261. Strengthening Antenatal Care Services for early detection of Pre-Eclampsia and timely delivery: A Case of Three States in Nigeria

2018 
Introduction In Nigeria, maternal deaths due to pre-eclampsia/eclampsia (PE/E) are now the leading cause of maternal mortality at referral facilities’ level. Lack of proper identification and management coupled with delay arrivals at referral facilities have been identified as contributing factors. Objectives This study seeks to understand maternal and newborn outcomes following training and mentoring of primary health care providers in identification and management of women with PE/E in 3 states in Nigeria. Methods Health care providers working at antenatal and maternity units in 36 secondary and 144 primary health care (PHC) facilities were trained and mentored on the prevention, detection and management of PE/E. Service data were extracted from monitoring tool that tracks how women with pre-eclampsia were identified and managed and their childbirth outcomes. Data were entered using Epi Info and analyzed through SPSS software.

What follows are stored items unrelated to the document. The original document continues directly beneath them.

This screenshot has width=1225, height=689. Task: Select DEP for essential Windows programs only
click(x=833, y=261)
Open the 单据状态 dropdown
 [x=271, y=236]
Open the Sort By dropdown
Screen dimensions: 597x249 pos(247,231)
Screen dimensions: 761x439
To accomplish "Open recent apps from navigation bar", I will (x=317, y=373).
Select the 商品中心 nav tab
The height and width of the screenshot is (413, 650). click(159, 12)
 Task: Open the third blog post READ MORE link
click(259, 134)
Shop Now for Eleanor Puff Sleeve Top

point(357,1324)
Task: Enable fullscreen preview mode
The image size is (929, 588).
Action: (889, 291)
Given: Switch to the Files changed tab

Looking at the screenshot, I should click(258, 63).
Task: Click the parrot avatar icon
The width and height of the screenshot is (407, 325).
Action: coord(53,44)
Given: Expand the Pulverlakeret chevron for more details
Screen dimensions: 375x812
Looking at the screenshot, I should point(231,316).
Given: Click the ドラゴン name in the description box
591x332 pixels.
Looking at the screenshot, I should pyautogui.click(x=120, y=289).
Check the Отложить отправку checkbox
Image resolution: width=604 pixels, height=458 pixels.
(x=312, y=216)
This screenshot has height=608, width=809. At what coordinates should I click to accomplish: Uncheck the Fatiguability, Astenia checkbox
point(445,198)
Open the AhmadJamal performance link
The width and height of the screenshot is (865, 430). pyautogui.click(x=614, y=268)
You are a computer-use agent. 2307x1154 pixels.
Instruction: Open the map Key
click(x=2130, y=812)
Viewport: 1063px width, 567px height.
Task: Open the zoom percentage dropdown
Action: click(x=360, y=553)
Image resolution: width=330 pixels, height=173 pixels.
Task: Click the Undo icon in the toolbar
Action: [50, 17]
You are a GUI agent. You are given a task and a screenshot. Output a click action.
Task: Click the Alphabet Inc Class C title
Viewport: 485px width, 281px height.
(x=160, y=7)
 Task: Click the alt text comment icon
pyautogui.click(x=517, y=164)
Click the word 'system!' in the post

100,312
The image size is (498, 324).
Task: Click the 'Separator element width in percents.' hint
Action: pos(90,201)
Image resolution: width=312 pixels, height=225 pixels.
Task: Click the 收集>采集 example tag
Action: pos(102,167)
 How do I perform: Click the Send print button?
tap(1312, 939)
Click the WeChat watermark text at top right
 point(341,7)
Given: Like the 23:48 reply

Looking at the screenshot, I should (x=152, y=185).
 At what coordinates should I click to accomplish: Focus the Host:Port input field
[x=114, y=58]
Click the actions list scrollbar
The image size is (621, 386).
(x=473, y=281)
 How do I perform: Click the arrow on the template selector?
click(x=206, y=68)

Results Ninety-three pregnant women were detected to have PE in one year. Sixty-four (68.8%) registered their pregnancies before developing PE, 32 (34.4%) were aged 15–25 years and most were married (n = 74, 79.6%). None of the patients registered before 12-weeks gestational age; 65% (n = 60) had proteinuria >2+; and 74.2% (n = 69) had hypertension of >160/110 mmHg. Seventy percent (n = 65), 25.8% and 1.1% were identified with severe PE, PE and eclampsia, respectively. Of women with severe PE, 60% (n = 39) received MgSO4 while 40% (n = 26) did not. Although most mothers and babies survived, there was three maternal death and thirty perinatal deaths. In ten of the new-borns, death occurs at Discussions Appropriate training and mentoring of lower cadre service providers has the potential to improve detection and management of PE/E at PHC level, but more focus must be made on saving lives born before 36 weeks gestation.